Deduplication overview

SmartDedupe enables you to save storage space on your cluster by reducing redundant data. Deduplication maximizes the efficiency of your cluster by decreasing the amount of storage required to store multiple files with identical blocks.

The SmartDedupe software module deduplicates data by scanning an Isilon cluster for identical data blocks. Each block is 8 KB. If SmartDedupe finds duplicate blocks, SmartDedupe moves a single copy of the blocks to a hidden file called a shadow store. SmartDedupe then deletes the duplicate blocks from the original files and replaces the blocks with pointers to the shadow store.

Deduplication is applied at the directory level, targeting all files and directories underneath one or more root directories. SmartDedupe not only deduplicates identical blocks in different files, it also deduplicates identical blocks within a single file.

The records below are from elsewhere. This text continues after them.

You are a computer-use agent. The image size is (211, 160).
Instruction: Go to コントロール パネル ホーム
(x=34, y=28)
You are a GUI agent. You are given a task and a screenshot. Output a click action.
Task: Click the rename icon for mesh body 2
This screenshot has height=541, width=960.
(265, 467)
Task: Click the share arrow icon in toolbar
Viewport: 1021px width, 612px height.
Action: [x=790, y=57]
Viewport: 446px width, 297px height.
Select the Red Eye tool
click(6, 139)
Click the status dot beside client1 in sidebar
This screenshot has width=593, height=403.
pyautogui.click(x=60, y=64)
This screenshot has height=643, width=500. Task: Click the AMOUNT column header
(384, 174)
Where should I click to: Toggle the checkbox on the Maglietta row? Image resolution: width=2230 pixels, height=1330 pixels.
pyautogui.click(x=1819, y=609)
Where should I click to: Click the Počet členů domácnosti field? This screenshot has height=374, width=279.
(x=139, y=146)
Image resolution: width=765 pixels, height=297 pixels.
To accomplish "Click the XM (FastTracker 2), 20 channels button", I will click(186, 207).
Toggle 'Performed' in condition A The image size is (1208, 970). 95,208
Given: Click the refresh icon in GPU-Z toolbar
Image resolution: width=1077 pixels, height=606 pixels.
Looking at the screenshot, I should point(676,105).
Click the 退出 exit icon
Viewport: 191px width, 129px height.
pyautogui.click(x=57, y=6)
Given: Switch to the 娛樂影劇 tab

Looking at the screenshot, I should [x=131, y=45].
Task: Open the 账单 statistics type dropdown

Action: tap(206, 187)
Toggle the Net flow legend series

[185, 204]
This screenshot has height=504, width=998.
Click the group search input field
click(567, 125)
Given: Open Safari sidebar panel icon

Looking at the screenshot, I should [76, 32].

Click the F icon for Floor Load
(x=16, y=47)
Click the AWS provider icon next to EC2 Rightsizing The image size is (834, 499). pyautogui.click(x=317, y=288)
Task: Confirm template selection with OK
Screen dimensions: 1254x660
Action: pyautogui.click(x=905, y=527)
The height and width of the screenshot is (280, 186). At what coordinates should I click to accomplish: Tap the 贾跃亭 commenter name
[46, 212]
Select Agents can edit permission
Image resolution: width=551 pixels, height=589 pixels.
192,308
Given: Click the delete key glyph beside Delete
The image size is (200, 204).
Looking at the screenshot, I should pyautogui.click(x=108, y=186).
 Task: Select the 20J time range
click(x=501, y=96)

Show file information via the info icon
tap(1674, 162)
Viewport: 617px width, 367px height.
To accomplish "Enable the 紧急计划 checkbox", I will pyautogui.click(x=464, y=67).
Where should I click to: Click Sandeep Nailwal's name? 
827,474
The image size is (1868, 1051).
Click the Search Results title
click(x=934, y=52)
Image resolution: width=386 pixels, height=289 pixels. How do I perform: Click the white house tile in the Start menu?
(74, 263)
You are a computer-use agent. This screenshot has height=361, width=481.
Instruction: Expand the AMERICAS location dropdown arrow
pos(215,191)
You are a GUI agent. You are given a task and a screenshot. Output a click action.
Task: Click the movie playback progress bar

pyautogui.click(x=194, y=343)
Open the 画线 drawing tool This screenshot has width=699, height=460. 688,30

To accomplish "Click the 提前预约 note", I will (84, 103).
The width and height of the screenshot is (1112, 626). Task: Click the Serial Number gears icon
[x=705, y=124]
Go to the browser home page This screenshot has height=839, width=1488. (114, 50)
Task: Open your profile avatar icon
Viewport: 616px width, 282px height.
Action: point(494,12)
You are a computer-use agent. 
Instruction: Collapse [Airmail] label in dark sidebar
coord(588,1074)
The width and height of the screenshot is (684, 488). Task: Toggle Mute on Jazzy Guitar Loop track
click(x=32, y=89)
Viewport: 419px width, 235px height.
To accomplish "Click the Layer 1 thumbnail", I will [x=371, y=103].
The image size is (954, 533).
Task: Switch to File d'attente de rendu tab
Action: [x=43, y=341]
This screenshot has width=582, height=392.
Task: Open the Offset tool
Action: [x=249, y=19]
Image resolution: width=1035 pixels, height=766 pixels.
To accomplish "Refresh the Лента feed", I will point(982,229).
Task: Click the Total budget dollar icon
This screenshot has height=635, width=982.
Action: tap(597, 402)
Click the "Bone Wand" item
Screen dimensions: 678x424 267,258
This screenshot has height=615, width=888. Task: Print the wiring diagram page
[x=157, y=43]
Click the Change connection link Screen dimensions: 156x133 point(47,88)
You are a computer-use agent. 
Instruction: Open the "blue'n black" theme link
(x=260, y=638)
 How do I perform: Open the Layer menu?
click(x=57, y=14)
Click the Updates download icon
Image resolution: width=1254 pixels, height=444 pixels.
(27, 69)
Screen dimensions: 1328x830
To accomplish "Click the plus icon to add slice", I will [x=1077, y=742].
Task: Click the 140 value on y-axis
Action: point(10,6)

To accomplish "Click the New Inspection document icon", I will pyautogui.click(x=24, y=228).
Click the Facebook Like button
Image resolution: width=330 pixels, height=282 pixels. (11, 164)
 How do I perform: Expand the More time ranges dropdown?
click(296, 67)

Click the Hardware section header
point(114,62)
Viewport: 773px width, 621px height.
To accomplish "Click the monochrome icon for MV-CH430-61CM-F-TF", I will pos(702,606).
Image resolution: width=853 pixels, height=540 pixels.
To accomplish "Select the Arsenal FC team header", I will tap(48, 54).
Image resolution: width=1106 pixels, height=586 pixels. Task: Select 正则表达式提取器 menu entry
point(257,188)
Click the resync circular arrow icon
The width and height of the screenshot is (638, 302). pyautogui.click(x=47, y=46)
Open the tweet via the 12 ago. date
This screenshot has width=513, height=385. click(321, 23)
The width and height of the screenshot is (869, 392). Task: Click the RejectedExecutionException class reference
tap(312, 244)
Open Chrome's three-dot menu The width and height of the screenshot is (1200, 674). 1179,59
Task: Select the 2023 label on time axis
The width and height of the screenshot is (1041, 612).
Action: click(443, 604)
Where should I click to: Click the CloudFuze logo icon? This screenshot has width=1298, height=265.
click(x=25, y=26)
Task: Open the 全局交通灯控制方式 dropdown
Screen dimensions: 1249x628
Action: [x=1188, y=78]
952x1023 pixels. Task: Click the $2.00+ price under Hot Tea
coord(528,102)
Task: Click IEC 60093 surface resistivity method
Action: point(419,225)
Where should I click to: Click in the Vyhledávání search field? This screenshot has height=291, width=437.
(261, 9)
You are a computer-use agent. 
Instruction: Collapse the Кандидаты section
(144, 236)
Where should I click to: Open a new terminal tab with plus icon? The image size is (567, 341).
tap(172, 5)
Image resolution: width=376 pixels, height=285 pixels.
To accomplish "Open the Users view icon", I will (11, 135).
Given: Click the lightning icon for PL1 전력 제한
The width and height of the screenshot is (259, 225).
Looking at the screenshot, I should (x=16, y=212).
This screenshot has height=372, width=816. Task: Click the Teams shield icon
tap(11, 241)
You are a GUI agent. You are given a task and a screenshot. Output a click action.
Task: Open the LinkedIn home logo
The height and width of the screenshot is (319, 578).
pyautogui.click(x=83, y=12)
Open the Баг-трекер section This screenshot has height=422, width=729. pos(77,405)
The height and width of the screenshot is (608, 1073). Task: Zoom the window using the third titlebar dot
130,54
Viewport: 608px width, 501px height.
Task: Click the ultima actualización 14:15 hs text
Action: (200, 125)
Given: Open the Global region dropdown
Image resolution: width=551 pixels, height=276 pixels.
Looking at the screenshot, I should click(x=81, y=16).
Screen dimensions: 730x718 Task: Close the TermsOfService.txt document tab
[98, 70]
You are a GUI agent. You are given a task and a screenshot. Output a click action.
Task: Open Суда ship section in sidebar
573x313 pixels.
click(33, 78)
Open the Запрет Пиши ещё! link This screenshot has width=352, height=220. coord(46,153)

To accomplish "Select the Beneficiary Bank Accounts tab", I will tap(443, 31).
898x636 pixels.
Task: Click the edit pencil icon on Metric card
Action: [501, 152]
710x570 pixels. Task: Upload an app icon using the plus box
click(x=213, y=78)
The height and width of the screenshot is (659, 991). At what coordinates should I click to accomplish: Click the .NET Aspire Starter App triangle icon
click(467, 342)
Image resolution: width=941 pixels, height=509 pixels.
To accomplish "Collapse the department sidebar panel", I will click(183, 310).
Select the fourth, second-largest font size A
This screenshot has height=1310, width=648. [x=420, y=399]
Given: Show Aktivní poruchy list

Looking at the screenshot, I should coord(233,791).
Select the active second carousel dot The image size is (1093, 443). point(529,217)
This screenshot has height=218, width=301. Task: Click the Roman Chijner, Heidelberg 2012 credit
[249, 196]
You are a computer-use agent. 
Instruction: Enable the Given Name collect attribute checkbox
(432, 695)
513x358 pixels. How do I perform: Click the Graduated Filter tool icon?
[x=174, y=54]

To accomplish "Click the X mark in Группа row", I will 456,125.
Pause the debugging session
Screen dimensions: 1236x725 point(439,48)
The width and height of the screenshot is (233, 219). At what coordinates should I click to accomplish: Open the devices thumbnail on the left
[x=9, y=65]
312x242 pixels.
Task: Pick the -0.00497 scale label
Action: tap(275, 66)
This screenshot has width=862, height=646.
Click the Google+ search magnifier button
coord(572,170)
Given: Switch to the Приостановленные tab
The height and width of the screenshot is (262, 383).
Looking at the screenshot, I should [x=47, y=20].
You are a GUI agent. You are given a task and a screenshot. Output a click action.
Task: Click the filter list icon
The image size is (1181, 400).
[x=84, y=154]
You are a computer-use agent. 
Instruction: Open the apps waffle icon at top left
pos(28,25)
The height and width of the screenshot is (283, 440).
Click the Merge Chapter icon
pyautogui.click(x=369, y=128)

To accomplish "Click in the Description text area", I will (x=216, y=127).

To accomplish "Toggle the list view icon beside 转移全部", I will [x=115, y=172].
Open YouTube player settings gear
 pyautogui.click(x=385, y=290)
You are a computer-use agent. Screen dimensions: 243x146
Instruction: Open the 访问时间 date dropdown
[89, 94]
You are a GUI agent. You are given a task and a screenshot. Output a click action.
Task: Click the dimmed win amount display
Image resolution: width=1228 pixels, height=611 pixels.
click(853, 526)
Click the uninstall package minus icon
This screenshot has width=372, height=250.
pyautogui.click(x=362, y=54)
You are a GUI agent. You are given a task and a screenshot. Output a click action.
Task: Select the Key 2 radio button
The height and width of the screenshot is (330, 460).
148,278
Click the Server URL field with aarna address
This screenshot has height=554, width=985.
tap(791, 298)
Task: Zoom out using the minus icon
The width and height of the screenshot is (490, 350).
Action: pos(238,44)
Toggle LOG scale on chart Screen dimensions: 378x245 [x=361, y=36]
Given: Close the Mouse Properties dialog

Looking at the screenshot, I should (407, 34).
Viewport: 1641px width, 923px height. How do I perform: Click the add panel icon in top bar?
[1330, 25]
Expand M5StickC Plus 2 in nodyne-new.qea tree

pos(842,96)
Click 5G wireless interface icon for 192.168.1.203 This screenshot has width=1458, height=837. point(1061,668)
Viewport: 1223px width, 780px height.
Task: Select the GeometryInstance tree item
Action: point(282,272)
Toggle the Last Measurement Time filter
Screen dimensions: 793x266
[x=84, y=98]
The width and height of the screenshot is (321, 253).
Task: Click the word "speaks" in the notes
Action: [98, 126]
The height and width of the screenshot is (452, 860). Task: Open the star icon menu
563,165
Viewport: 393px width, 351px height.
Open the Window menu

You can first assess a directory for deduplication and determine the estimated amount of space you can expect to save. You can then decide whether to deduplicate the directory. After you begin deduplicating a directory, you can monitor how much space is saved by deduplication in real time.

For two or more files to be deduplicated, the files must have the same disk pool policy ID and protection policy. If one or both of these attributes differs between two or more identical files, or files with identical 8K blocks, the files are not deduplicated.

Because it is possible to specify protection policies on a per-file or per-directory basis, deduplication can further be impacted. Consider the example of two files, /ifs/data/projects/alpha/logo.jpg and /ifs/data/projects/beta/logo.jpg. Even though the logo.jpg files in both directories are identical, if one has a different protection policy from the other, the two files would not be deduplicated.

In addition, if you have activated a SmartPools license on your cluster, you can specify custom file pool policies. These file pool polices might cause files that are identical or have identical 8K blocks to be stored in different node pools. Consequently, those files would have different disk pool policy IDs and would not be deduplicated.

SmartDedupe also does not deduplicate files that are 32 KB or smaller, because doing so would consume more cluster resources than the storage savings are worth. The default size of a shadow store is 2 GB. Each shadow store can contain up to 256,000 blocks. Each block in a shadow store can be referenced up to 32,000 times.